Selection »
++++++
MILKING THE RHINO examines the deepening conflict between rural Africans and animals in the ever-shrinking African wilderness.

Decades ago, the creation of Africa’s national parks and vast game reserves forced out thousands of indigenous people who had coexisted in harmony with wildlife for millennia on a land without borders. The “fences and fines” approach to preserving wildlife disrupted traditional lifestyles, making the wildlife refuges and parks the property of the “white man” and turning ordinary food gathering into a criminal act. 

Exploring wildlife conservation from the perspective of the indigenous people, MILKING THE RHINO presents the struggle of two traditional cattle-herding cultures: the Maasai tribe of Kenya and the Himba tribe of Namibia. Both tribes find themselves clashing with the myth of “wild Africa,” which brings millions of tourists to the continent every year, particularly because the wildlife that draws these visitors competes for grazing land with the tribes’ domestic cattle.

The film follows the parallel tracks of both tribes (who live on opposite sides of the continent) as they consult with NGO field workers and social entrepreneurs at the village level. The advisors are charged with convincing bush-dwelling Africans to adopt community-based conservation (CBC), a new way of co-existing with wildlife that gives the tribes a piece of the economic pie and paves a path towards self-sufficiency. CBC is touted by conservationists as a win-win situation, but the reality is more complex—especially when an eight-year drought tests the tribes’ commitment.

Filmed in remote and breathtaking locations, MILKING THE RHINO reveals the Maasai and Himba people to be resourceful and eager to embrace a solution, yet still distrustful after decades of “white man’s conservation” that disenfranchised Africa’s rural population.
++++++
Given material »

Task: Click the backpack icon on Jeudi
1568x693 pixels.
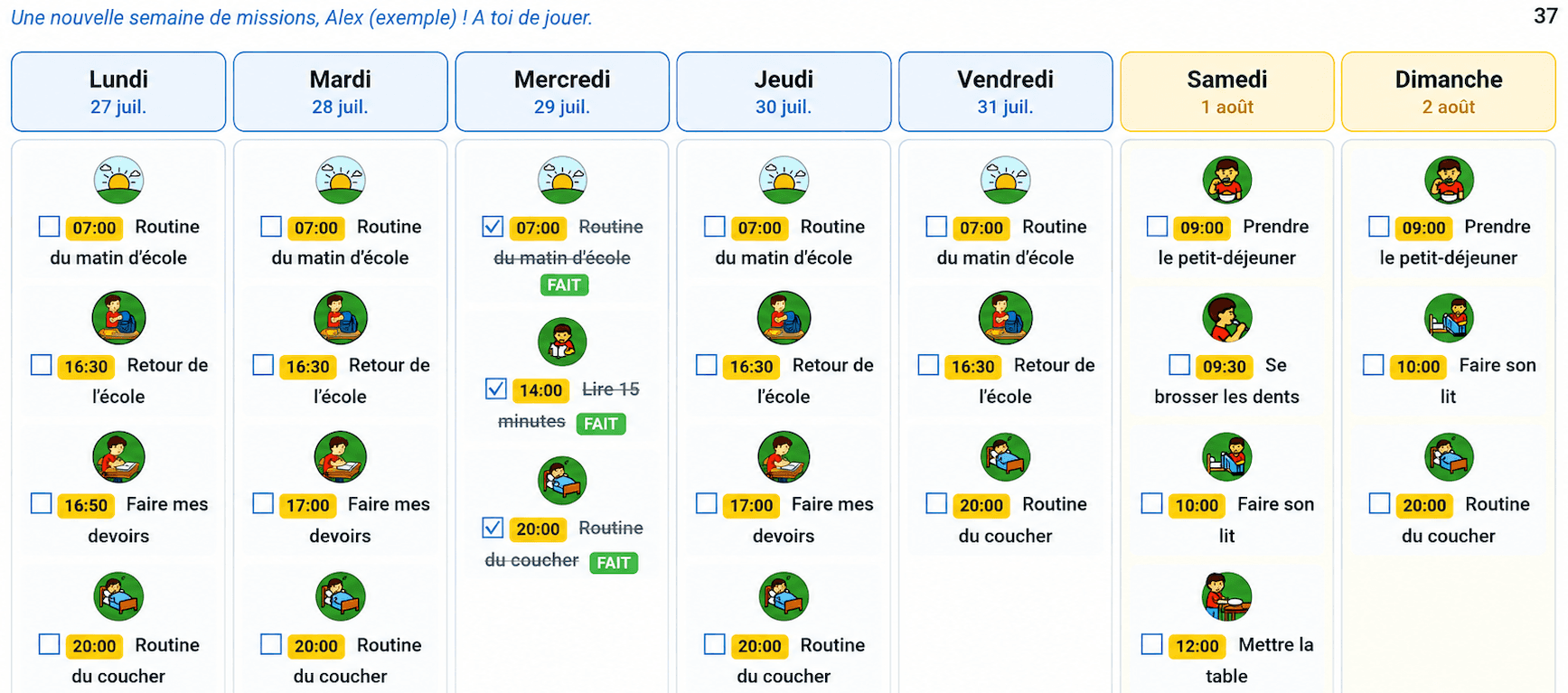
++++++
Tasks to perform »
1) Using the film synopsis, answer the following:
(a) Which two tribes does the film follow, and in which country does each live?
(b) What does the abbreviation CBC stand for?
(c) How long is the drought that tests the tribes' commitment?
2) Write out the stretch of the film synopsis from "Exploring wildlife conservation" through "tribes’ domestic cattle.".
The data has no connection to the film synopsis.

Expected results »
1)
(a) The Maasai tribe of Kenya and the Himba tribe of Namibia.
(b) Community-based conservation.
(c) Eight years.

2)
Exploring wildlife conservation from the perspective of the indigenous people, MILKING THE RHINO presents the struggle of two traditional cattle-herding cultures: the Maasai tribe of Kenya and the Himba tribe of Namibia. Both tribes find themselves clashing with the myth of “wild Africa,” which brings millions of tourists to the continent every year, particularly because the wildlife that draws these visitors competes for grazing land with the tribes’ domestic cattle.